Unfortunately, the access which we were given, justifies our questioning of the Bernardin Center's Catholic-Muslim Studies Program"s direction and focus.
It appears that this program's director is, for whatever reason, more of an uncritical advocate for Islam than such a position calls for.
Dr. Alexander seems unwilling to review the body of evidence that has been presented over the last decade which points to Wahabi/Salafi Islam aggressively building an infrastructure of organizations that represent a threat to national security and to Christianity.
This body of evidence has not escaped the attention of Church elders in Rome. They having already taken steps to make clear that what they term - "Excessive Placidity" - towards Islamic abuse of Christianity will not be tolerated.
ROMA – There is a conspicuous absence among the new cardinals created on October 21 by John Paul II: Archbishop Michael Louis Fitzgerald, president of the Pontifical Council for Interreligious Dialogue.
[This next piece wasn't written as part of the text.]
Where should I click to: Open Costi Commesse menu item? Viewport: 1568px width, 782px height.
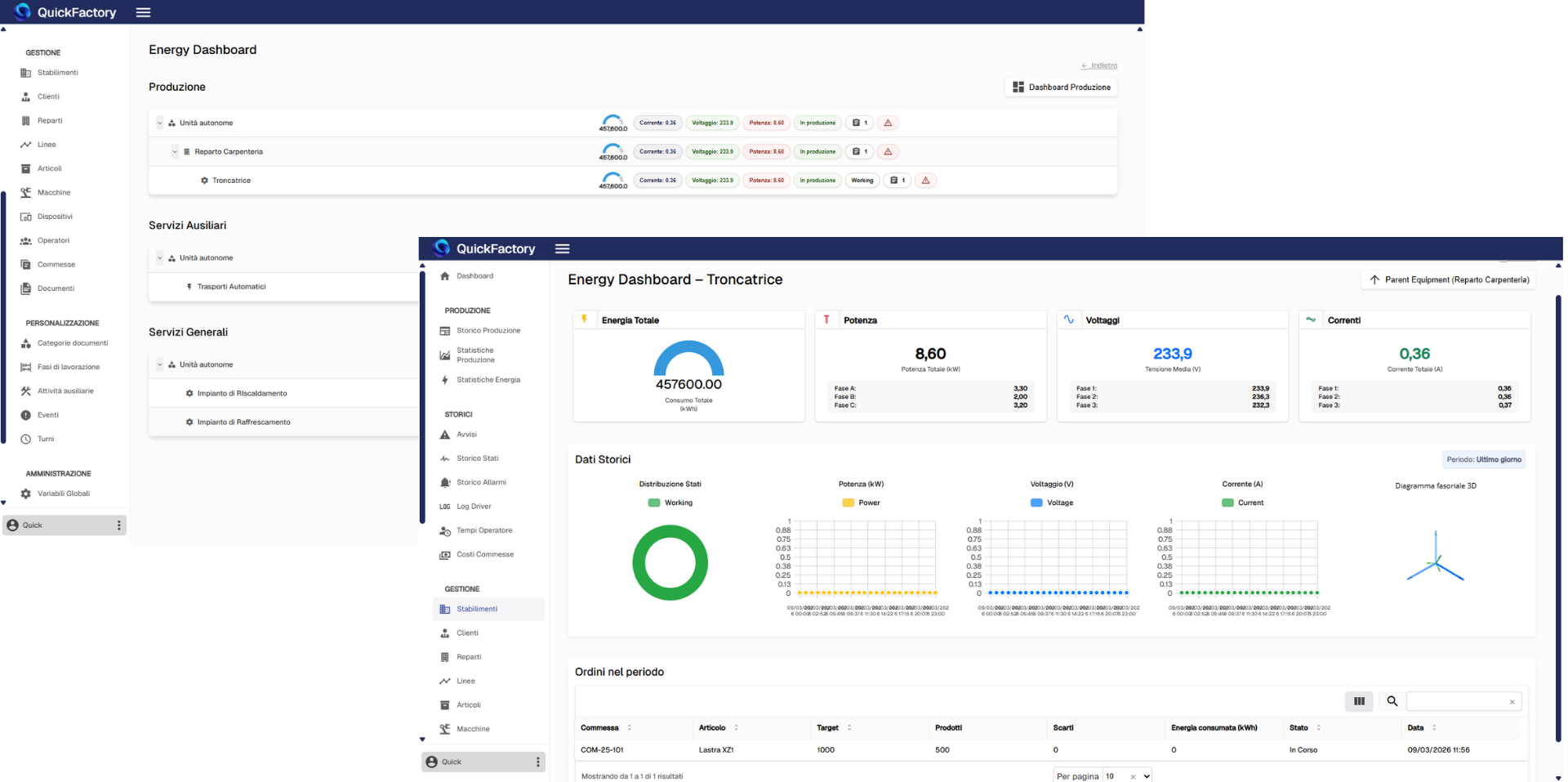[484, 555]
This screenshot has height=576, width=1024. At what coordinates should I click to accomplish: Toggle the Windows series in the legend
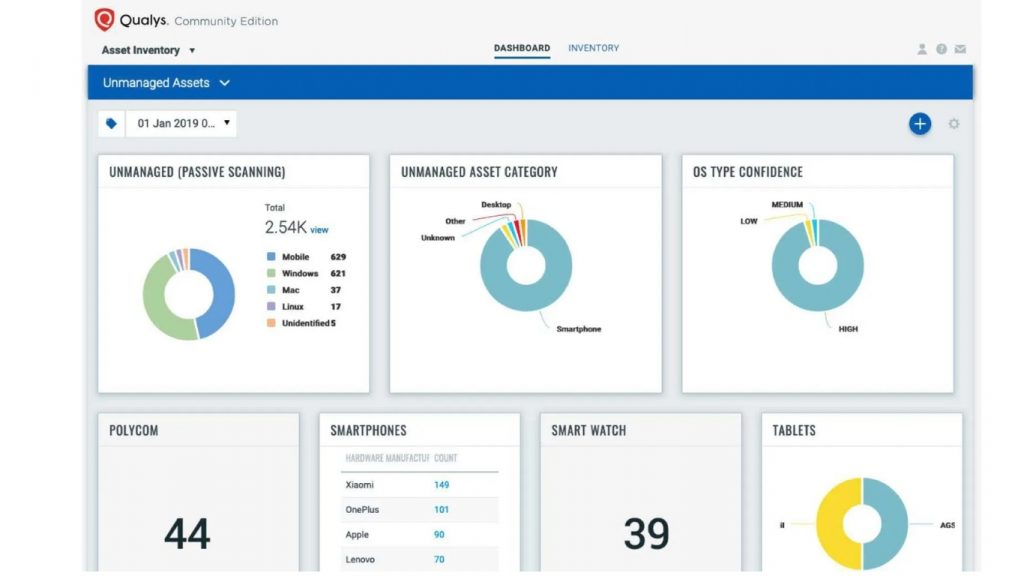tap(300, 273)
We made Dr. Alexander aware of, the above referred to, historical study:
The Church and Islam. "La Civiltà Cattolica" Breaks the Ceasefire – "Through the prestigious magazine, the Vatican denounces with unusual harshness the oppression of Christians in Muslim countries. A testimony from Egypt."
It appears online, in English at Chiesa and one might think that it would at least serve as food for thought.
This problem is not new, nor are similar resources unavailable to scholars – Dr. Daniel Pipes [member, Board of Directors for the US Institute of Peace] has written 12 books on the Mid-East many of which touch on the nature of radical Islam. As previously mentioned, Steve Emerson's groundbreaking book, American Jihad, should be considered required reading on the subject.
Dr. Alexander's apparent bias places him outside the realm of serious scholarship as well as far outside the current state of Vatican thinking regarding the nature of extreme Islam.
Therefore, we call for an immediate, thorough and unbiased review of the Bernardin Center's Catholic-Muslim Studies Program, and that further "interfaith outreach" to the Muslim community be immediately terminated pending that review.
In this time of serious national peril it is irresponsible to proceed further down the current path, to do so bestows an undeserved mantle of legitimacy upon individuals and groups whose ties to radical Islam are disturbing and makes a mockery of the sprit with which such programs should be imbued.